Kuba genießt den diplomatischen Erfolg und begrüßt selbstverständlich »die von der
39. Generalversammlung in Pedro Sula (Honduras) erreichte Wiedergutmachung der historischen Ungerechtigkeit«.
Damit ist nicht weniger als der Rausschmiss Kubas 1962 aus den Reihen der Organisation gemeint. Havanna
genießt, schweigt aber nicht: Kuba werde nicht wieder in den Schoß »der unbestatteten Leiche«
OAS zurückkehren.
In aller Offenheit hatten damals die Vertreter der Vereinigten Staaten den Ausschluss eingefädelt –
im Widerspruch zu den Statuten der OAS, in denen den Mitgliedern Meinungsvielfalt zugestanden wird. Aber
die Statuten waren 1948 in Kraft getreten. Eine politische Bewegung wie die kubanische Revolution schien
damals undenkbar zu sein. Als sie dann doch elf Jahre später von der Insel Besitz ergriff, sollte
sie so schnell wie möglich wieder aus der Welt geschafft werden, unter anderem durch totale Isolierung.
Das ging schief, Kuba unterhält heute diplomatische Beziehungen zu allen Staaten der westlichen
Hemisphäre mit Ausnahme der USA. Die versuchten trotzdem noch bis zur letzten Minute, die
OAS-Generalversammlung zu bewegen, die »Korrektur der historischen Ungerechtigkeit« an Bedingungen zu
knüpfen. Selbst das wurde nicht akzeptiert. Ein Sieg Kubas auf der ganzen Linie. Und die kubanische
Regierung versprach in ihrer Erklärung, sie werde sich wie bisher aktiv an den regionalen Mechanismen
beteiligen, so wie es José Marti vorschwebte – in »unserem Amerika, das vom Rio Bravo über die
karibische Region bis nach Patagonien reicht«.

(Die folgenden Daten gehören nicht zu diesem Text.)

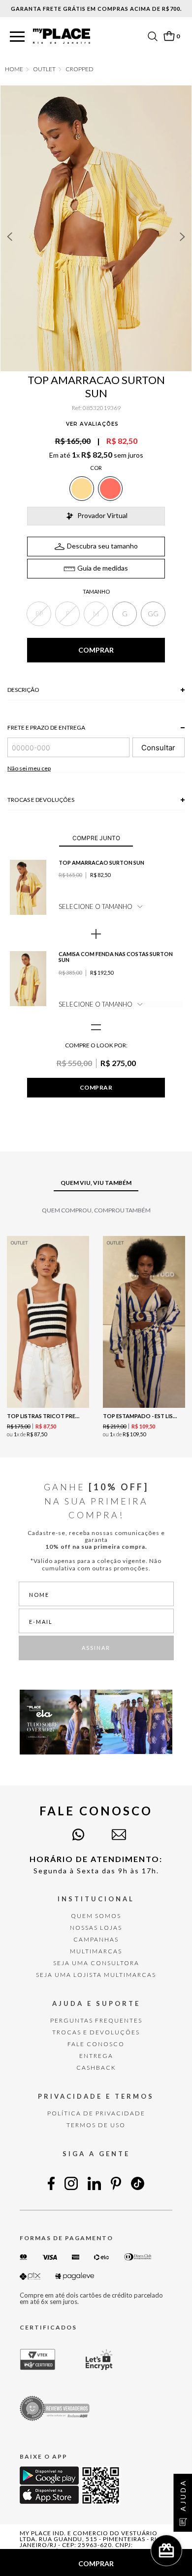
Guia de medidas (102, 568)
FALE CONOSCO (96, 2044)
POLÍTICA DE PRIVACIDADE (96, 2113)
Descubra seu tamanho (102, 546)
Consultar (158, 747)
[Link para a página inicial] (14, 69)
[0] (168, 36)
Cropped (79, 69)
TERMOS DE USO (96, 2125)
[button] (17, 37)
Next (182, 236)
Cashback (96, 2067)
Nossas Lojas (96, 1927)
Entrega (96, 2055)
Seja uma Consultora (96, 1963)
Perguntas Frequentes (96, 2020)
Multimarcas (96, 1951)
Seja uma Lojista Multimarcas (96, 1974)
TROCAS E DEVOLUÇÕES (96, 2032)
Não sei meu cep (29, 768)
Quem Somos (96, 1915)
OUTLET (44, 69)
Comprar (96, 1087)
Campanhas (96, 1939)
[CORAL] (110, 488)
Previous (9, 236)
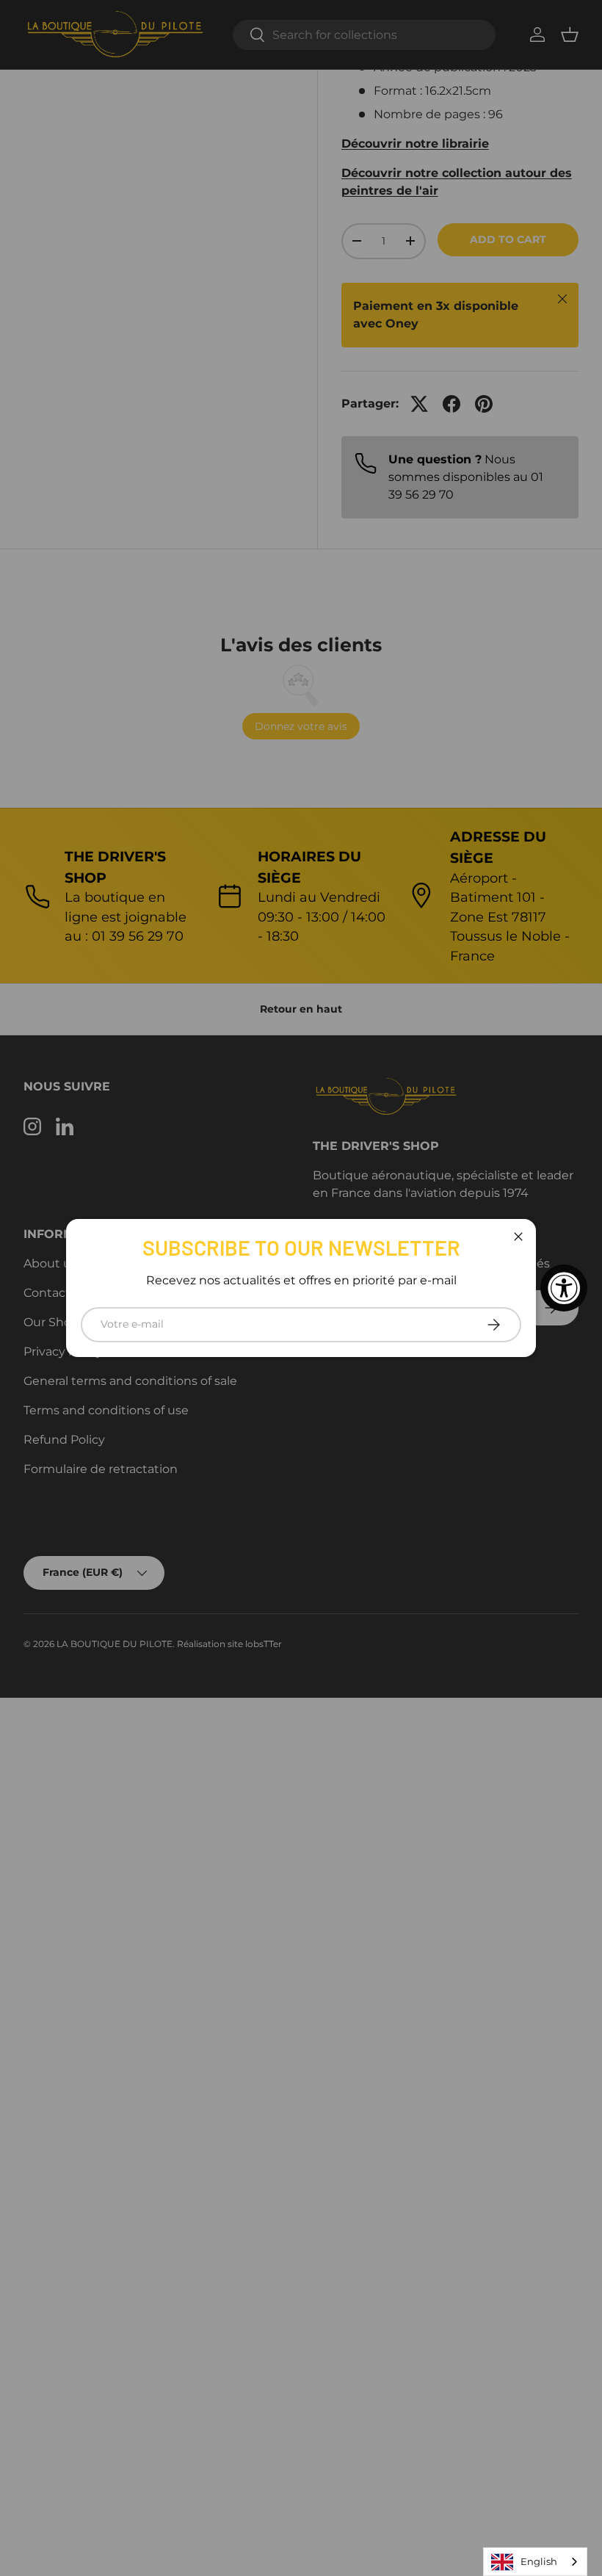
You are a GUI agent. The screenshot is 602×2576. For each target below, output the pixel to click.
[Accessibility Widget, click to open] (563, 1288)
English (539, 2561)
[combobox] (535, 2561)
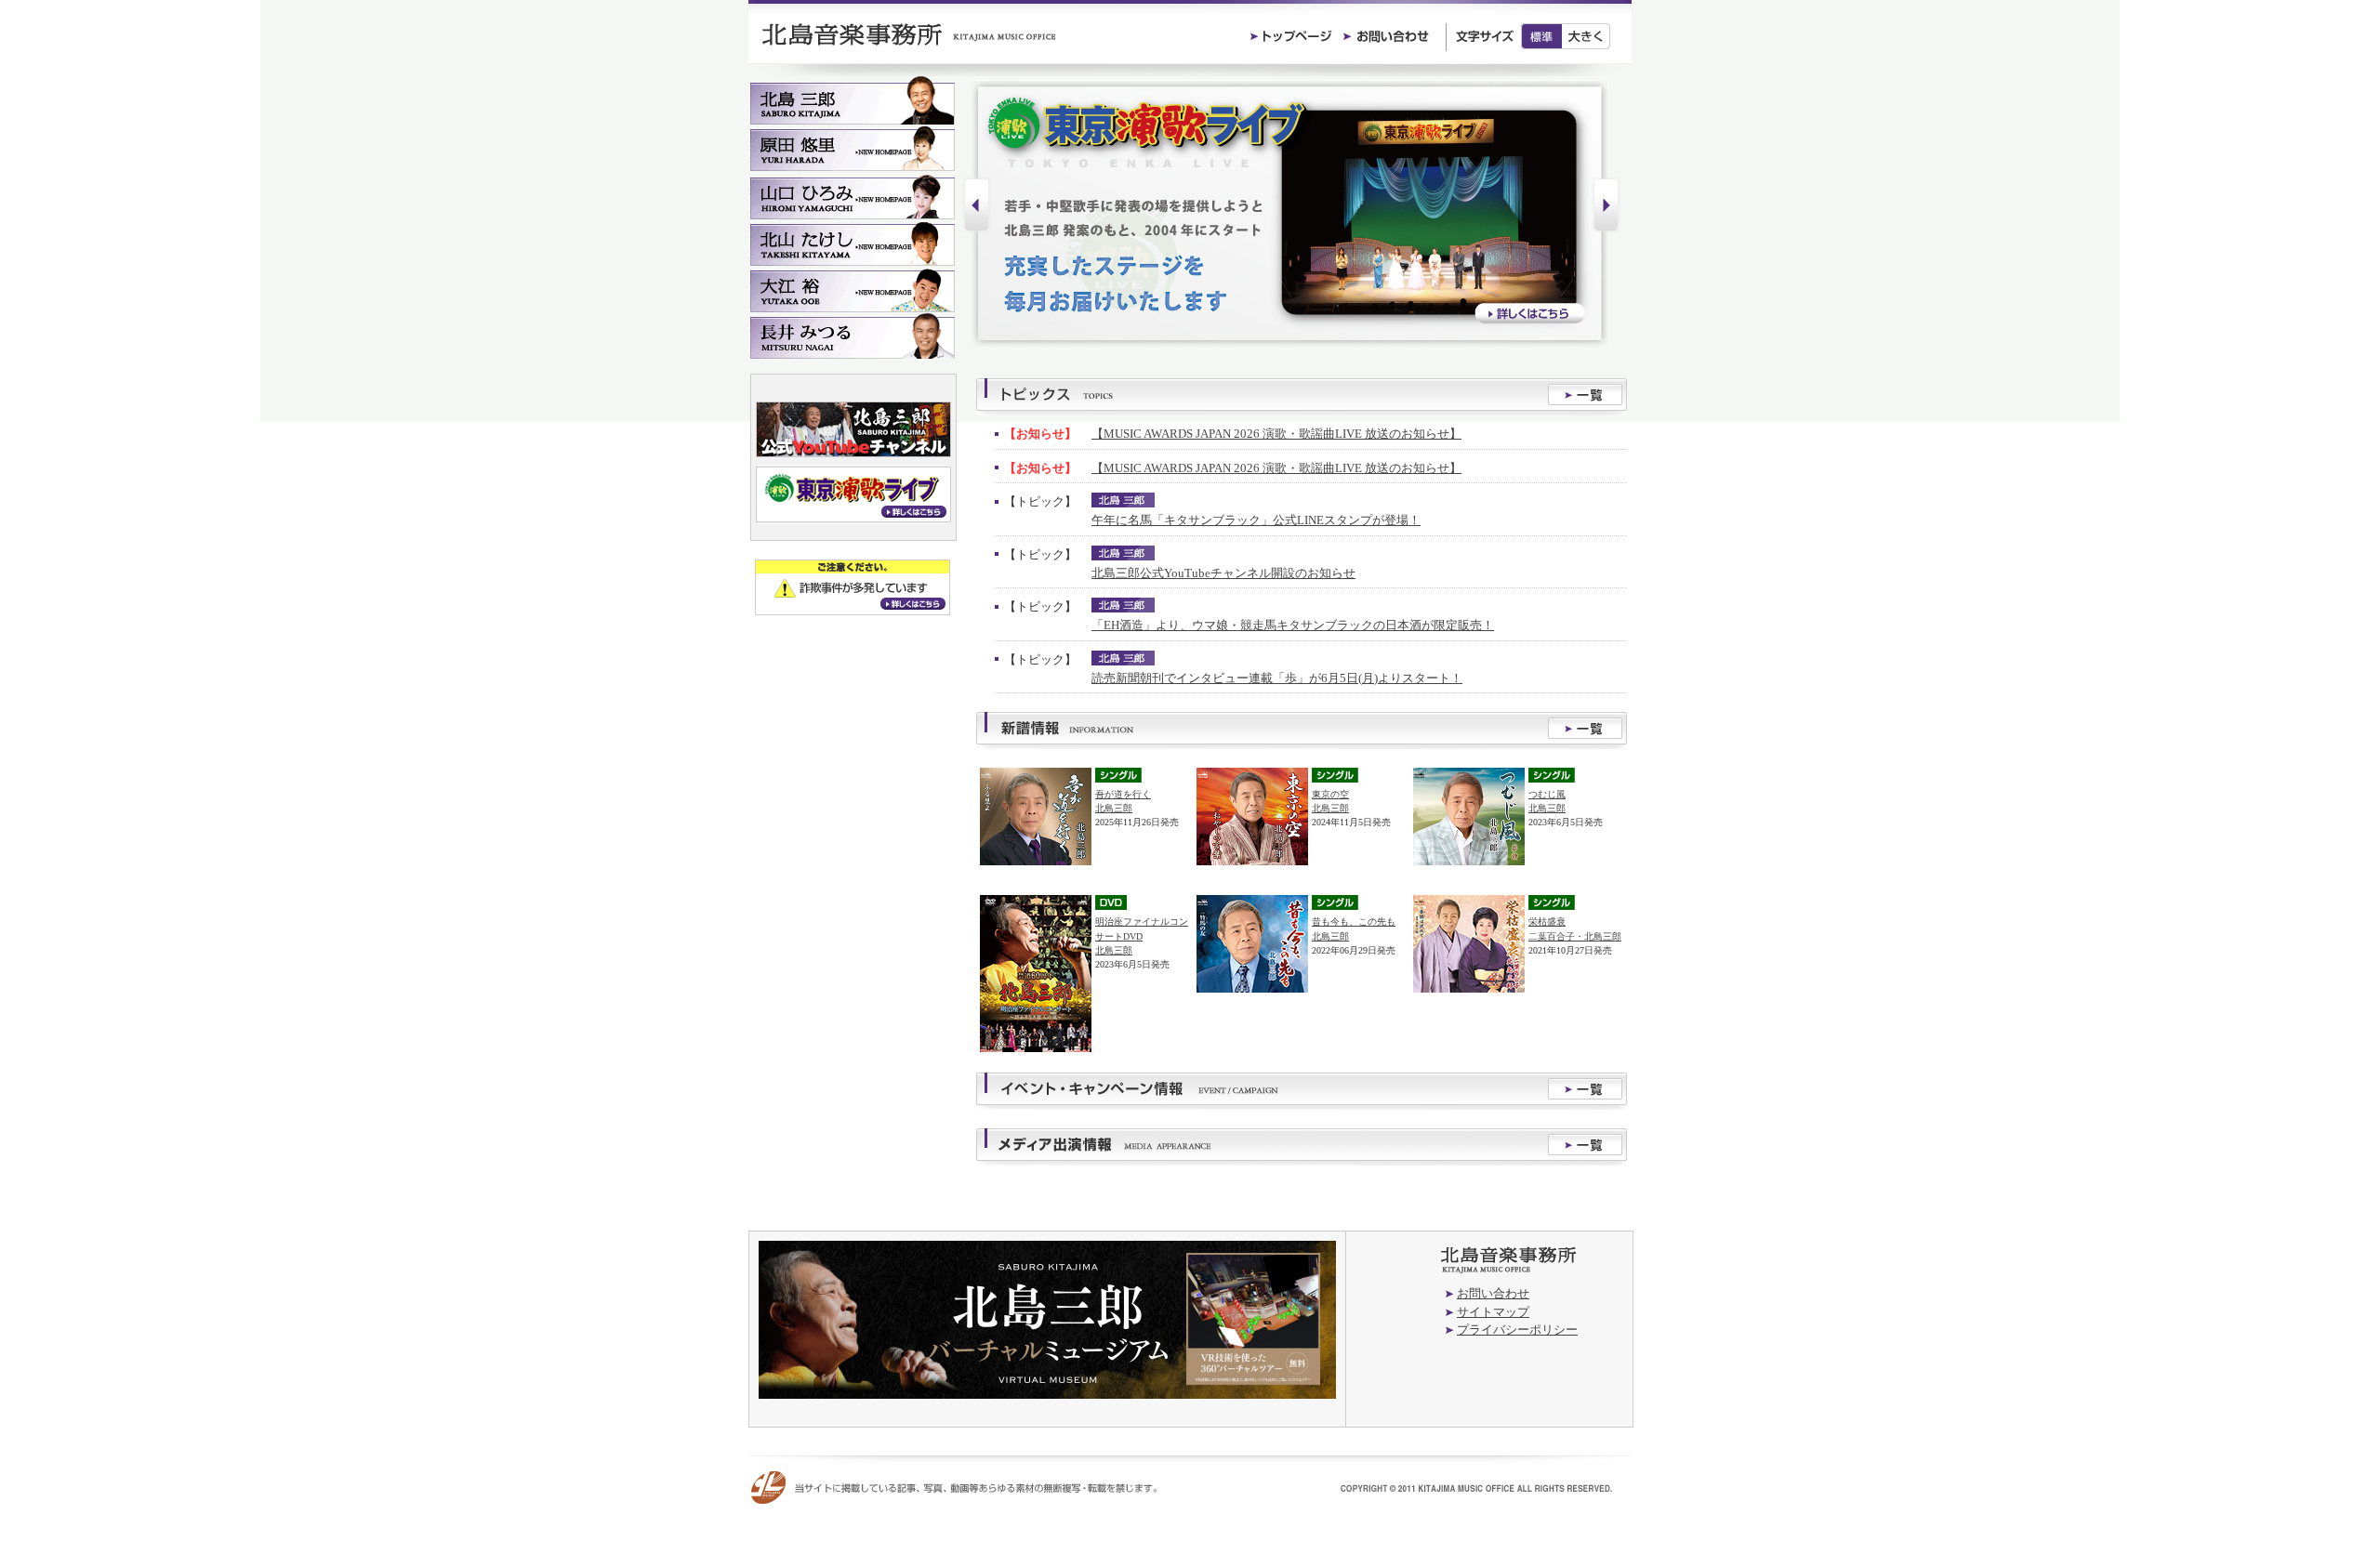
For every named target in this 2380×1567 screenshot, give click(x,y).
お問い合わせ (1493, 1293)
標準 (1541, 36)
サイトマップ (1493, 1312)
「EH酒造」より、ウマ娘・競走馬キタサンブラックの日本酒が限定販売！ (1292, 625)
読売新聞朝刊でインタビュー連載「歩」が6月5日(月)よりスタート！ (1276, 678)
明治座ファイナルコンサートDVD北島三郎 (1141, 935)
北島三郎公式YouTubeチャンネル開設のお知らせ (1223, 573)
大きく (1586, 36)
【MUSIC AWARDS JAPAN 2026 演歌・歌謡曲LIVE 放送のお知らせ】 (1276, 434)
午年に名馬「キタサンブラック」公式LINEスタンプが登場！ (1256, 520)
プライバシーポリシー (1517, 1330)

Fernando Lugo, der Präsident Paraguays, flog von Pedro Sula direkt zu einem Staatsbesuch nach Kuba.
Er war das zehnte lateinamerikanische Staatsoberhaupt, das in diesem Jahr der kubanischen Regierung seine
Aufwartung machte. Ab Mittwoch waren es mit Evo Morales elf. Sieben wurden auch von Fidel Castro
empfangen, der seine Leitartikel unermüdlich weiterschreibt, mindestens zwei Mal die Woche. In einem
seiner jüngsten macht er klar, dass Kuba in allen regionalen Organisationen – und das sind fast ein
Dutzend – aktiv mitarbeitet. Das ist wohl ein Hinweis, der jene Landsleute beruhigen soll, die gesagt
haben: Da haben sich die meisten OAS-Mitglieder redlich und zäh bemüht, Kuba wieder seinen
Platz in der Organisation freizumachen, und wir sagen nur nein, für uns hat sich dieser Verein
erledigt.
Doch Kuba bleibt selbstverständlich amerikanisch eingebunden. Noch im Juni finden zwei Treffen mit
Lateinamerikanern und Kariben statt, der sechste Gipfel von Petrocaribe, der seit Donnerstag in St. Kitts
und Nevis unter Teilnahme von 16 Staaten tagt, und am 24. Juni treffen sich in Caracas Venezuela, Kuba,
Honduras, Nicaragua, San Vincent und die Grenadinen, Dominica sowie Ecuador und El Salvador als Mitglieder
der Bolivarianischen Alternative für unser Amerika (ALBA).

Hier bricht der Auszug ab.